Precisely, we want to search for a sequence
that have some mismatches in respect to the sequence used for
de novo assembly.

So this is the sequence we are searching for:


-----------X------------

***********X***
 **********X****
  *********X*****
   ********X******
    *******X*******
     ******X********
      *****X*********
       ****X**********
        ***X***********
         **X************
          *X*************


Since X is not in the k-mers in the graph, the sequence won't be detected.

One way to deal with this is to build an index of l-mers, parts of k-mers.

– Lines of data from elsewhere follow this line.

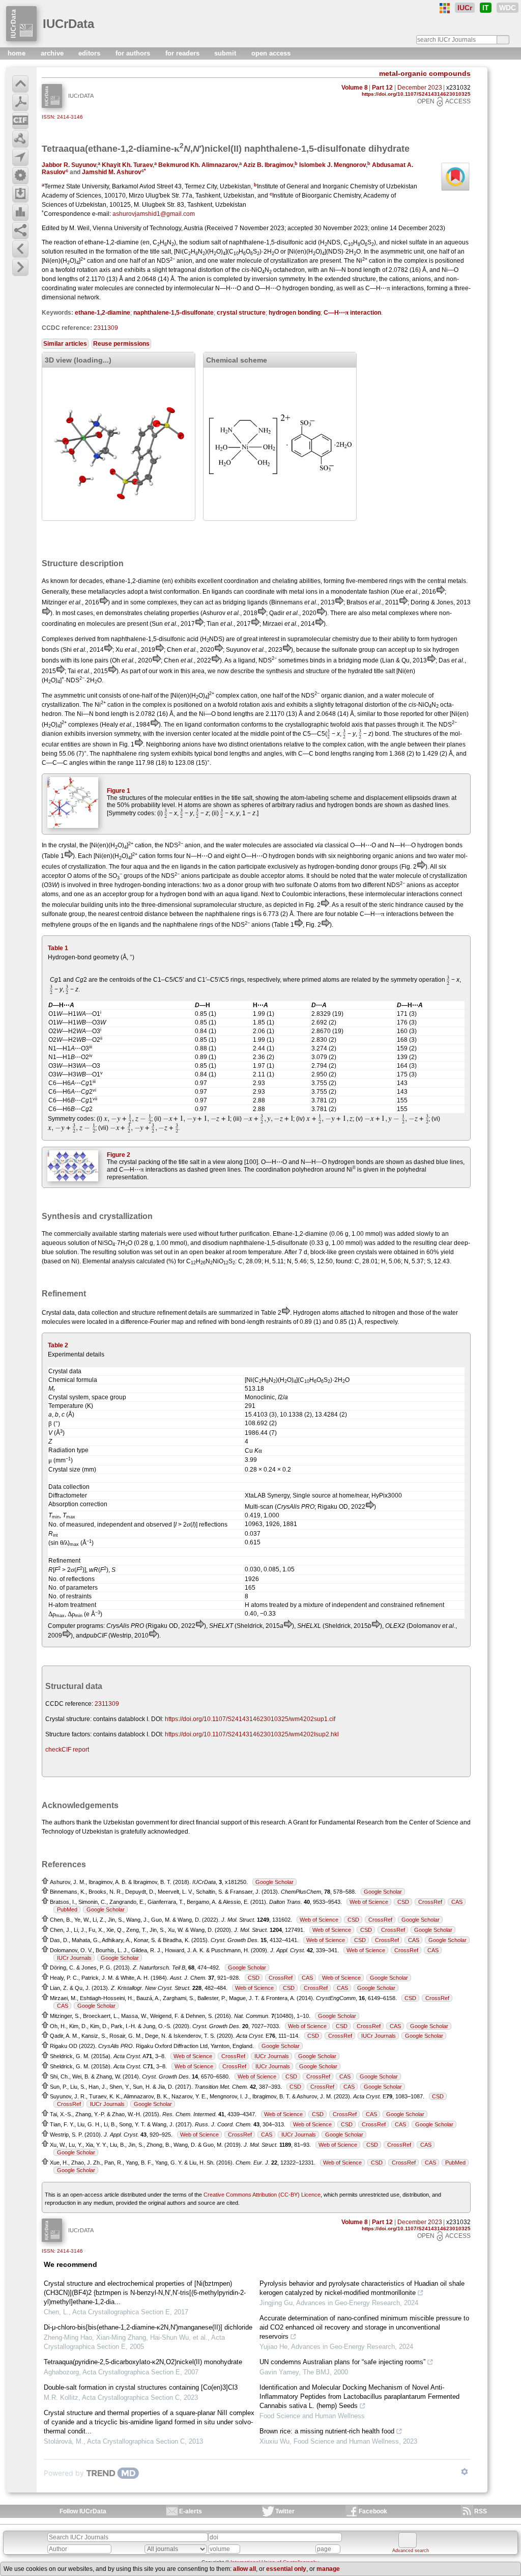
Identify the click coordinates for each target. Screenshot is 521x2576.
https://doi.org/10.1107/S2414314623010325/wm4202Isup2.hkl (252, 1734)
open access (271, 53)
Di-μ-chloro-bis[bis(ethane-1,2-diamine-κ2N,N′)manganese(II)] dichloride (148, 2327)
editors (90, 53)
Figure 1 (118, 790)
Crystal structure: (68, 1719)
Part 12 (382, 87)
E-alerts (190, 2511)
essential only (286, 2568)
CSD (403, 1902)
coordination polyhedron (290, 1169)
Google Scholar (274, 1882)
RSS (480, 2511)
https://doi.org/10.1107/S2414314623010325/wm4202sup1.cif (250, 1719)
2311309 (106, 327)
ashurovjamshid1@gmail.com (153, 213)
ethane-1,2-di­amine (102, 312)
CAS (456, 1902)
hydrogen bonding (295, 312)
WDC (507, 8)
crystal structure (241, 312)
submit (226, 53)
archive (53, 53)
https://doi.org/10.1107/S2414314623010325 (416, 94)
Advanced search (410, 2550)
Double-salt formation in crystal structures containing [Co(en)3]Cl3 (141, 2387)
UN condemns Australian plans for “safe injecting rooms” (342, 2362)
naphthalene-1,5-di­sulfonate (173, 312)
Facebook (373, 2511)
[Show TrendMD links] (464, 2472)
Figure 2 (118, 1154)
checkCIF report (67, 1749)
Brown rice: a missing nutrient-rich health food (326, 2431)
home (17, 53)
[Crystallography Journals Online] (445, 8)
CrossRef (430, 1902)
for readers (183, 53)
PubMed (67, 1909)
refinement (172, 1312)
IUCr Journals (74, 1958)
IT (485, 8)
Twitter (285, 2511)
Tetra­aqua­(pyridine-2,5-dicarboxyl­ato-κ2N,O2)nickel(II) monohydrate (143, 2362)
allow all (244, 2568)
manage (328, 2568)
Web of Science (369, 1902)
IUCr (464, 8)
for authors (133, 53)
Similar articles (65, 343)
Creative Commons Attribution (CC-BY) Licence (262, 2195)
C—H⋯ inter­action (352, 312)
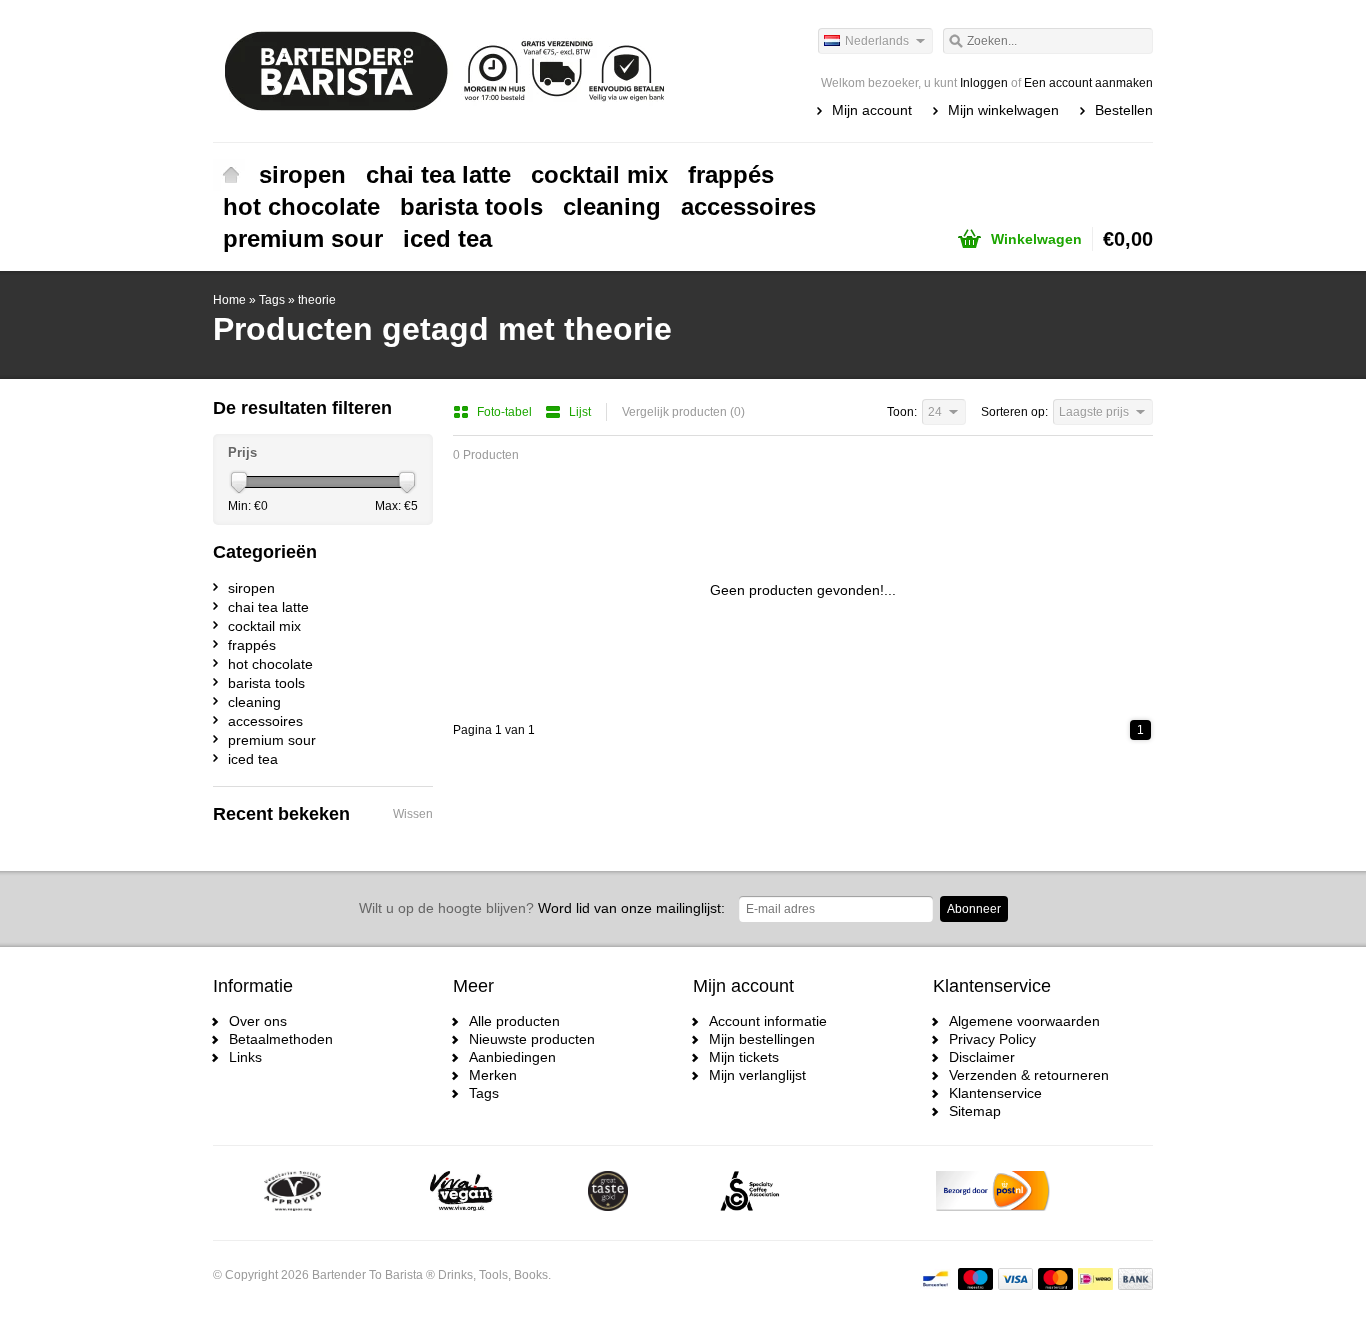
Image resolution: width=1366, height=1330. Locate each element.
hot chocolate (301, 206)
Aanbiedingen (512, 1057)
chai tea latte (438, 174)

Each MPI rank has an array of all possible l-mers.

irb(main):001:0> 4**5
=> 1024
irb(main):002:0> 4**10
=> 1048576


== Adding a k-mer entry to a l-mer entry ==


add(l-mer,k-mer)
	index=convertLmerToInteger(l-mer,lmerLength)

	table[index].add(k-mer)


The table is an array of managed k-mers (with defragmentation).



== Searching for the closest k-mer in the graph ==

If there is more than 1 hit with the same lowest score, take any.


search(k-mer)
	l-mers = GetLmersFromKmer(k-mer)

	hits={}

	for l-mer in l-mers
		k-mers = table[index]
		for j in k-mers
			hits[j]++

	return best hit

The obvious problem here is that an entry in the table will contain a lot of k-mers.

Otherwise, a k-mer could be sent to all MPI ranks so that they can search for it.
But that would not be efficient at all.

Send-to-all communication patterns are just bad.